I planted a bunch of them and between the deer and the rabbits they ate them to the ground and killed them. Next time I'll get the ones with thorns.


----------



## LtlWilli (Mar 11, 2008)

Back a few years, while trying to make few bucks with Brazos and Shawnee berries, we had a big cur dog that walked patrol day and night in that patch. I was concerned when I noted a shortage of ripened fruit. Then I saw that dog carefully running his snout in amongst the briars and taking only the ripest ones. Man! Never had a better dog...LOL


----------



## Orion (Jun 18, 2007)

Our dog Rocky used to do that with the raspberries. Bless his soul!

Orion


----------



## Black Creek (May 19, 2006)

*Doyle Blackberry*

anyone tried the Doyle variety? supposedly they can produce up to 20 gallons of fruit per plant. i have a few plants i put in a couple years back. I'm not seeing 20 gallons yet, but this past summer they started producing pretty good. They are pretty expensive and the plants you get are just little plugs, but once they get going there's no stopping them. they grow like a vine so you have to tie them up. the only down side i'm seeing so far is that the berries have to be really perfectly ripe. seems like they are ripe for about 5 minutes and then fall off the plant.


----------



## LtlWilli (Mar 11, 2008)

I recall them to be an older variety that has been good enough not to be replaced by newer types.That says a lot for a fruit, and I very well try to find some....Another one for the longevity prize is the Ozark Premier plum. It was dveloped in 1900 by Luther Burbank himself. It's still around for a reason. I have one and I know why....LOL


----------



## brooksbeefarm (Apr 13, 2008)

Black Creek said:


> anyone tried the Doyle variety? supposedly they can produce up to 20 gallons of fruit per plant. i have a few plants i put in a couple years back. I'm not seeing 20 gallons yet, but this past summer they started producing pretty good. They are pretty expensive and the plants you get are just little plugs, but once they get going there's no stopping them. they grow like a vine so you have to tie them up. the only down side i'm seeing so far is that the berries have to be really perfectly ripe. seems like they are ripe for about 5 minutes and then fall off the plant.

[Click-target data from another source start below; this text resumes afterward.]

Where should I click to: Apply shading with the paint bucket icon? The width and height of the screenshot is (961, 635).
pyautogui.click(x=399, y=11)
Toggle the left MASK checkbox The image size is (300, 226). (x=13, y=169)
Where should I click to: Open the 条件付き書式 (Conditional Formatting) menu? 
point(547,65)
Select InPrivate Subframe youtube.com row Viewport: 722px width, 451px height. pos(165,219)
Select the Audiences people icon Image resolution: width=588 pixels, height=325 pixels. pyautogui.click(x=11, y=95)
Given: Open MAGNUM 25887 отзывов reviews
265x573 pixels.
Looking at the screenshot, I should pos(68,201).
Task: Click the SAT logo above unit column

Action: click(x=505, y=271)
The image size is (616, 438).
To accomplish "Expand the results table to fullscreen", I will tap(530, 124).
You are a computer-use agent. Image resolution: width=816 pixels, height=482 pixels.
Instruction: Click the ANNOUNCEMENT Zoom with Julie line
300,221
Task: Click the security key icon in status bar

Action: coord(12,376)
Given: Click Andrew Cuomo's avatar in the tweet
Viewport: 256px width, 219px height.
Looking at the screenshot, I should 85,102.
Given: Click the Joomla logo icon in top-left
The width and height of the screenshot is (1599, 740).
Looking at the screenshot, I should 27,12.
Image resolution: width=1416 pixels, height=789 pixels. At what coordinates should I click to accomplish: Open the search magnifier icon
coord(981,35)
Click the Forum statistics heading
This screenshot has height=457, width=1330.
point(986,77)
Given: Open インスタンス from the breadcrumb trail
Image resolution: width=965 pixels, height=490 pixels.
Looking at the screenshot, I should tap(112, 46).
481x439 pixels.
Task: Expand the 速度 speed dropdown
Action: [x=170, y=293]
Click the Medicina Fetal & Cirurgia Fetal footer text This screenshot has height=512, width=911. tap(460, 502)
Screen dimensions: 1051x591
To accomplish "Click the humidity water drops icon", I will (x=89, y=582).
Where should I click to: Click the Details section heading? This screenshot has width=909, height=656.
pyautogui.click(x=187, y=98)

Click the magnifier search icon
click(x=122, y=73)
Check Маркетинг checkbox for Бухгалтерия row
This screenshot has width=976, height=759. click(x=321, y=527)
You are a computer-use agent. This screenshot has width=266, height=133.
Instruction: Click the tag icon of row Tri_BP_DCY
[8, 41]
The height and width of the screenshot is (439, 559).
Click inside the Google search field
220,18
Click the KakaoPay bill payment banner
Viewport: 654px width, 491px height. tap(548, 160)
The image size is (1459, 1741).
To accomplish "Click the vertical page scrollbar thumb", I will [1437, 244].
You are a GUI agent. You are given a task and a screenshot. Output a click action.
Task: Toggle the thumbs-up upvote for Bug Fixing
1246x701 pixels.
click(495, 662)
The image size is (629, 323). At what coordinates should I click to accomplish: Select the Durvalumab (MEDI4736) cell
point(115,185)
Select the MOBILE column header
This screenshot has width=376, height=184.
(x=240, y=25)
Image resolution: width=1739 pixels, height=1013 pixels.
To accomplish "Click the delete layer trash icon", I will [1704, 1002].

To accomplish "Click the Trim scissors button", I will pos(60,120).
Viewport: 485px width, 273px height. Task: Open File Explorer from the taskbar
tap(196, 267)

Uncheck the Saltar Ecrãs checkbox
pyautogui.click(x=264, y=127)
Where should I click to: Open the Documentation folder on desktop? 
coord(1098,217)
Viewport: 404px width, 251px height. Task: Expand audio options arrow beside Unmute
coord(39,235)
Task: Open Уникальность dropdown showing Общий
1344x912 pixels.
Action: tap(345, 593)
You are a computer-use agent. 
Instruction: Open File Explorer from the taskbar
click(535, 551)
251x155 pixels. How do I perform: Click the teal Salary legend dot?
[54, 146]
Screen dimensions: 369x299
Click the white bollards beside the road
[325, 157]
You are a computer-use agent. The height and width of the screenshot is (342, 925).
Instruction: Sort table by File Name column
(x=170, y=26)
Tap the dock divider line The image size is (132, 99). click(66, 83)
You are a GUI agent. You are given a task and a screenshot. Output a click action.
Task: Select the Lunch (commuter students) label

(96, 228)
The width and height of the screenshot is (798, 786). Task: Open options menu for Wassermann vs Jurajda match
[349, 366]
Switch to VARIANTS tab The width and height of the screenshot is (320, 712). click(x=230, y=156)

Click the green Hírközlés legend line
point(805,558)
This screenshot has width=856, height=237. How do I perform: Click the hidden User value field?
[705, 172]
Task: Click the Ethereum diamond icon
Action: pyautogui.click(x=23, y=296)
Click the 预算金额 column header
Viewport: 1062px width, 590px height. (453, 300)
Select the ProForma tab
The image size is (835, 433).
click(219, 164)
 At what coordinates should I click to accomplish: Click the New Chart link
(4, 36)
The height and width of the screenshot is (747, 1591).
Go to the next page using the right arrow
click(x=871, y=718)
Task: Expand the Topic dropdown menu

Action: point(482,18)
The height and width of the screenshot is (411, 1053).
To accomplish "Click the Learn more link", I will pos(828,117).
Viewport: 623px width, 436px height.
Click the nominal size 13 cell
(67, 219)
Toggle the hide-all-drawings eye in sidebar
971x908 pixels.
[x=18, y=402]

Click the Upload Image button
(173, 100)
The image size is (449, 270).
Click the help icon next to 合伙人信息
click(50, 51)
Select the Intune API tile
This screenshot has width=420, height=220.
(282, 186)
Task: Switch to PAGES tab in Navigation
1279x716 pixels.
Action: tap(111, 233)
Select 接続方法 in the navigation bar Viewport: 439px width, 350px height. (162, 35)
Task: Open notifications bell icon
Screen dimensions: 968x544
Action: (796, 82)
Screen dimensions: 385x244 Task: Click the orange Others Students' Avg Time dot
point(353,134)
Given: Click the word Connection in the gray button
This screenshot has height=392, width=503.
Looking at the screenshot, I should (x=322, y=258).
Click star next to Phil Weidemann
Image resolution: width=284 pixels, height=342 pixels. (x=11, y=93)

Sounds alot like the Triple crown berry that I have.They Don't produce quiet 20 gal.per plant( I think they claim 30 lbs per plant),but are big berries,sweet and keep good.That is until people find out I have some.Got mine from Starks Bros. Nursery.Jack


----------



## LtlWilli (Mar 11, 2008)

Stark Bros. is a bit high, but you cannot beat the quality of what you'll recieve....Thorns killed the u-pick doings for blackberries. These new, sweeter thornless berries should revive it all again....At least my wallet hopes so.


----------



## summersetretrievers (Mar 4, 2006)

I don't have a large raspberry patch so I've put up windchimes on shepherds crooks around them deer are skitish so the wind blows or they bump the windchimes and off they run. We also found some irridescent foil type tape that blows in the breeze and helps keeps the birds away. LOL nothing to keep the dogs away though. We just keep the higher up berries for ourselves


----------



## wmgysi (Feb 14, 2009)

*Deer*

I had to build about 300 feet of 8 foot fencing to keep the deer out of my young apple trees. It also keeps the bear away from the mature fruit trees and also black caps, similar to black berries. Anyway. I set a post every 7 feet. then cross timber spaced about 32" and then up and down poles 8' or longer at 6" spacing. I have a lot of maple bushes and alder and these are a perfect wood to do it. Sticks are from 3/4 inch to about 2.5" in diameter and if they are not streight I make them point outwards. It looks a kind a cool and some of my friends think I was a Viking before building a fort.
The peanut butter trick on electric fence works to deter the deer but they are smart and just go for the better stuff, the buts on the trees. I never tried running the radio on a talk show but that is something to try if you have just a small area.
Good luck



Ronnie Elliott said:


> I just planted 22 1-gal containers of Arapaho Thornless Blackberrys. My friend tells me I will have to put up a high fence to keep the deer from eating the buds. If I have a problem I might try a electric fence with ?jowles, that I already have. I read where you can staple alumnium foil strips to the wire, with a dab of peanut butter. What are your experiences?


----------